AutoCorrect / Spell Check using Deep Learning in Python!

5 min readMay 30, 2021

Introduction

We have all been a victim of AutoCorrect at least once in our lives and our usual reaction is “Damn AutoCorrect ( ͠❛ ͟ʖ ͠❛ )”. Today, we are going to build our very own character level Seq2Seq model for AutoCorrect and Spell Checker using Python and Keras. Want to check out the code now? Click here

Data Preprocessing

We still do not have a good dataset in the market that can be used to train our model so we build our custom dataset. Here we are going to use the “English to French” dataset used for machine translation.

!curl -O http://www.manythings.org/anki/fra-eng.zip
!unzip fra-eng.zip

Our process is quite simple, we take the English data from the corpus (ignoring the french text), add some noise into the text and consider that as the input to our model. The output is the unchanged English data from the corpus.

Here we have taken 120,000 samples from the dataset to not exceed the memory capacity. If you have a GPU with a higher memory capacity, you could play around with the number of samples. The data is read in lines 10 and 11 and stored in “lines”. We loop through our dataset on line 13. Each sentence is looped 5 times for the model to learn the data with different noise and further increase the variance.

We consider “\t” as our SOS (Start of sentence) token and “\n” as EOS (End of Sentence) token. This is required to let the model know to stop predicting the sequence after reaching the EOS token. These tokens are added to our target text using this code:target_text = "\t" + input_text + "\n"

We add noise to our data in line 21 by changing the random characters from our text. The number of characters changed is determined by

np.random.choice(np.arange(0, 2), p=[0.1, 0.9]))

Sample Output

    input                      target
uom misled you           tom misled you\n
tou uisled you           tom misled you\n
tomvmisledvyou           tom misled you\n
tgm misled ygu           tom misled you\n
tom misled you           tom misled you\n

Since ML/DL models do not understand text input, we need to convert our text into numerical data to feed into the model.
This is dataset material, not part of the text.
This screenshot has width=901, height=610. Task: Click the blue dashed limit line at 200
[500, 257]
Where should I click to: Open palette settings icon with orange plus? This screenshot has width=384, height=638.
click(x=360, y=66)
The “input_text” and “target_text” are tokenized from lines 25 to 30. This makes sure that for every input character in data, there is the corresponding numerical value.

Input token index and target token index is computed in lines 14 and 15. Our whole data is converted to numerical data depending on tokens from lines 27 to 39. We finally get the “encoder_input_data” and “decoder_target_data” that could be given to our model for training.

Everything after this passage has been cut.